Kur’ân’ın nazmında ve ahkâmında en küçük bir tutarsızlık bulunmadığı gibi aksine, “Elif’ten-Sîn’e” tam bir tenâsüp ve uygunluk söz konusudur. 

Sûre’nin başında hemen üçüncü âyeti Kerime’de, “Onlar gayba inanırlar, namaz kılarlar, kendilerine verdiğimiz mallardan Allah yolunda harcarlar.” Surenin sonunda 285.âyeti Kerime’de “Mü’minler de iman ettiler. Her biri Allah’a, meleklerine, kitaplarına, Peygamberlerine iman ettiler. “Allah’ın Peygamberleri arasında hiçbir ayırım yapmayız.” Sure’nin evvelinde, “Gayba İnanırlarla,” murad olunandır. Burada, “İşittik ve itaat ettik,” Surenin evvelinde, “namazı kılarlar ve bizim kendilerine rızık olarak verdiğimizden fakirlere infak ederler,” ile murad olunandır. Buradaki, “Ey Rabbimiz! Afvına sığındık! Dönüş sanadır,” âyeti kerimesinden, “Ahiret günü ne de kesinkes inanırlar,” murad olunmuştur. 

Sure’nin sonunda, “Rabbimiz! Unutursak veya hataya düşürsek bizi sorumlu tutma.” Evvelindeki, “İşte onlar Rab’lerinden gelen bir hidayet üzeredirler ve kurtuluşa erenler de ancak onlardır.” Tam bir tenasüp içindedirler. 

Kur’ân-ı Kerim’de, tekil, çoğul, gayb ve hazır olarak iman pek çok yerde geçmektedir. “Yü’minü” iman etti, iman ediyor, 28 âyette, “Yü’minû” iman ederler, iman ediyorlar, 18 âyette, “Yü’minûne” iman ediyorlar, 87 âyette, “Mü’minûn” iman etmiş olanlar, 35 âyette, “Mü’minîn”, 144 âyette, “Âmenû” iman ettiler, 258 âyette, “Âminû” iman ediniz, 18 âyette, “Tü’minûne” siz iman ederseniz, 8 âyette... Ayrıca, yine imanı ifade eden, “Etîû” Allah’a ve Resûlüne itaat ediniz, 19 âyette “Etîûn” Allah’a ve Resûlü’ne itaat ediniz, 11 âyeti Kerime’de geçmektedir. 

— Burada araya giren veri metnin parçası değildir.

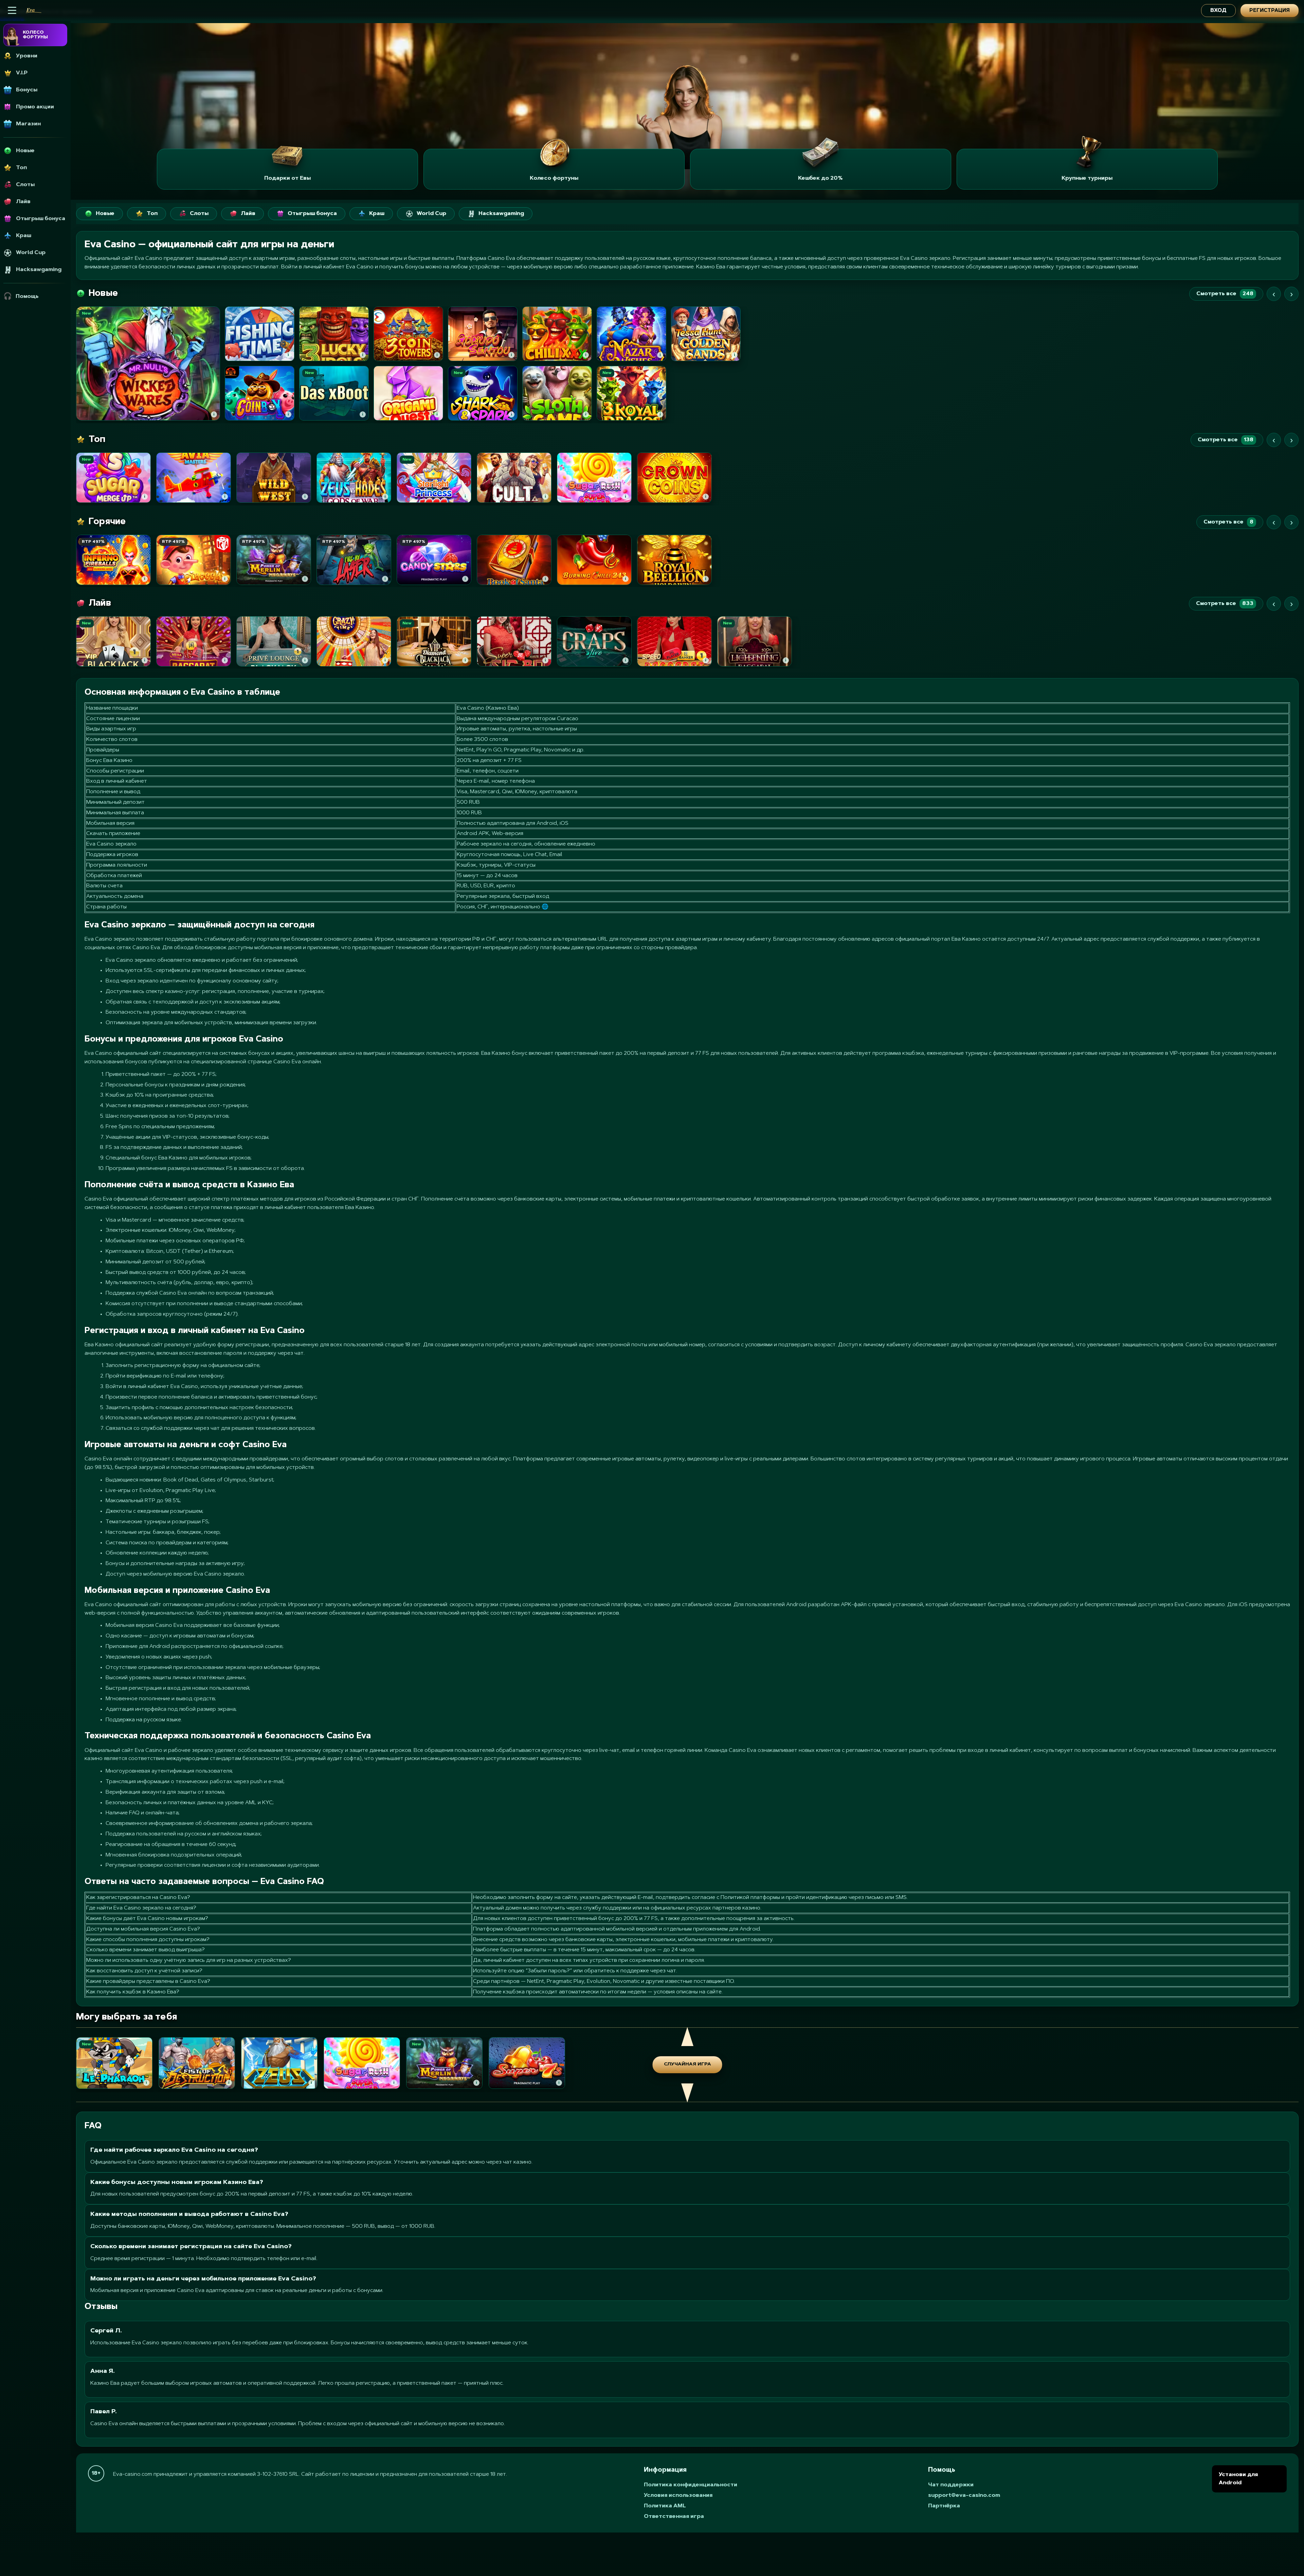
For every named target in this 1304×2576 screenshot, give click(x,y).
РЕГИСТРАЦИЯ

Bunca âyeti Kerime’de, emir, haber gıyab, hazır, çok değişik terimlerle imanın geçmiş olması, imanın ne kadar mühim olduğunu göstermektedir. İman olmadıkça, amellerin, iyiliklerin, yaptığınız-yapacağınız hiçbir şeyin en küçük bir faydası dokunmayacaktır. Onun için mücmelen ve mufassalan, iman edilmesi gerekenlere hakkıyla iman şarttır. 

“Peygamber, Rabbi tarafından kendisine indirilene iman etti, mü’minler de (iman ettiler). Bu icmâlî imandır. 

Biz İcmâlî imanı şöyle formüle ediyoruz. “Allah’a, Allah katından bize ulaşanlara iman ettik. Resûlullah’a, Resûlullah indinden bize ulaşan her şeye iman ettik. 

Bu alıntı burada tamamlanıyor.